Oral Presentation Clinical Oncology Society of Australia Annual Scientific Meeting 2017

The Cancer Stem-Like Cell Marker SOX2 is Prognostic and May Predict Response to Chemotherapy in Colon Cancer (#39)

Tim J Miller 1 2 , Melanie J McCoy 1 2 , Chidozie Anyaegbu 1 2 , Kim Cheah 3 , Christine Hemmings 3 , Max Bulsara 4 , Barry Iacopetta 5 , Cameron F Platell 1 2
  1. Medical School, University of Western Australia, Nedlands, WA
  2. St. John of God Subiaco Hospital, Subiaco, WA
  3. Australian Clinical Labs, Subiaco, WA
  4. Institute for Health Research, University of Notre Dame, Fremantle, WA
  5. School of Biomedical Sciences, University of Western Australia, Nedlands, WA


Cancer stem-like cells (CSC) are a sub-population of self-renewing cancer cells that have enhanced tumourigenic capacity. In colon cancer, interactions with tumour-infiltrating lymphocytes can influence the ability of CSC to survive treatment and form secondary tumours. Here we investigated the prognostic value of CSC markers and immune-related markers in stage II/III colon cancer.

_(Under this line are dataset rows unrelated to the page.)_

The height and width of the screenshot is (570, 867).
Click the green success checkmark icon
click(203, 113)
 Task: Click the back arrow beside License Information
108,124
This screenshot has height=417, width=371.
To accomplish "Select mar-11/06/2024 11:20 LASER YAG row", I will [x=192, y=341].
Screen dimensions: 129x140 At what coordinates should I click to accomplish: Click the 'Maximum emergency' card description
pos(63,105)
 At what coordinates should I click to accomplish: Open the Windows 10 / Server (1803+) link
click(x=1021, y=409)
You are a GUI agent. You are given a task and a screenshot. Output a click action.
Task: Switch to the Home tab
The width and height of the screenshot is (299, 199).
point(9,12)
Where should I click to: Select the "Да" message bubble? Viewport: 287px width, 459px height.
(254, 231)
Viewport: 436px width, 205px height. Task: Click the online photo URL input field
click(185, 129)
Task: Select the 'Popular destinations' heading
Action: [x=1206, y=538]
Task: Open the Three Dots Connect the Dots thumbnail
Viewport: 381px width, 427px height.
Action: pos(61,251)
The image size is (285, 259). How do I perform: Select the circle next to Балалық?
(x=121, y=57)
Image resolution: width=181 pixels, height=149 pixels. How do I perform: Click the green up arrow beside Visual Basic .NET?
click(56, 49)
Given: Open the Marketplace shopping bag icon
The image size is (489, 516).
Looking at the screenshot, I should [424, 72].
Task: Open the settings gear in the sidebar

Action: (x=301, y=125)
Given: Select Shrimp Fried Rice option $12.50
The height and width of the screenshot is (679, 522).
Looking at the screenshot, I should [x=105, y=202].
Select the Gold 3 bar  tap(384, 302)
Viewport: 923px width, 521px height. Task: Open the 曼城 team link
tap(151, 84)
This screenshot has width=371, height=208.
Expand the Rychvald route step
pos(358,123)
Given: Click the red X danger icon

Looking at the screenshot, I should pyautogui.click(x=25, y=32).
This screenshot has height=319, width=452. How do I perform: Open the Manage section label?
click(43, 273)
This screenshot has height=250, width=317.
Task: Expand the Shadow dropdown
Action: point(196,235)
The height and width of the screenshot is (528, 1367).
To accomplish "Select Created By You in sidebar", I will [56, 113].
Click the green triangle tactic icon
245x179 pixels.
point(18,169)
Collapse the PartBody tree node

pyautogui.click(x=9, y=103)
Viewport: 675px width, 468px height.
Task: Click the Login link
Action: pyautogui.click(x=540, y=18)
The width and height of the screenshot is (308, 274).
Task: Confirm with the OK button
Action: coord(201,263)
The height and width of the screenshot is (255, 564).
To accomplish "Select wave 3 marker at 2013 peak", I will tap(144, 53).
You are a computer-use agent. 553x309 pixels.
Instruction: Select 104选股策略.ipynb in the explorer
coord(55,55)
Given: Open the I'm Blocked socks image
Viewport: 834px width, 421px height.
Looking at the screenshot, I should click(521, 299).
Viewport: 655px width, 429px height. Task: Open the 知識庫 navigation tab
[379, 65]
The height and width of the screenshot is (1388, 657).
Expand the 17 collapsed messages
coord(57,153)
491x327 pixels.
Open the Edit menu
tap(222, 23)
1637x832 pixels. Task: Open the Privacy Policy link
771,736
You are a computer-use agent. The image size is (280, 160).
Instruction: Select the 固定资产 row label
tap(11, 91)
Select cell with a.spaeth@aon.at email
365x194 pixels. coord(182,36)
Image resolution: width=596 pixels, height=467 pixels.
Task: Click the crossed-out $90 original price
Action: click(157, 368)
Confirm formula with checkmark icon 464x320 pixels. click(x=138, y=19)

Expression of the putative CSC markers CD133, SOX2, ALDH1, CD44v6 and Lgr5, the T cell markers CD3, CD8 and Foxp3, and programmed death ligand-1 (PD-L1) was assessed in tissue samples from 316 patients with stage II/III colon cancer by immunohistochemistry. Tissue micro-arrays were used and marker expression was digitally quantified using image analysis software. Associations with overall and cancer-specific survival were assessed using Kaplan-Meier estimates and Cox proportional hazards regression.


High SOX2 expression was associated with poor survival (HR 1.645; 95%CI 1.01-2.69, p=0.046) whereas high Foxp3 and high PD-L1 expression were associated with improved survival (HR 0.48, 95%CI 0.24-0.98, p=0.043 and HR 0.45, 95%CI 0.22-0.91, p=0.025, respectively). Patients whose tumours expressed high SOX2 and low PD-L1 had a particularly poor prognosis compared to all other groups (HR 4.01, 95%CI 1.81-8.90, p=0.0006). When cases were stratified based on SOX2 expression, patients with SOX2Low tumours demonstrated a significant benefit from adjuvant chemotherapy (HR 0.56, 95%CI 0.32-0.97, p=0.040) whereas those with SOX2High tumours did not (p=0.973).


These results suggest that SOX2 may be a useful prognostic marker for patients with colon cancer, particularly when the state of the local tumour immune response is taken into account. In this cohort, SOX2 was strongly associated with benefit from adjuvant chemotherapy, supporting further investigation of this CSC marker as a predictor of chemotherapy response.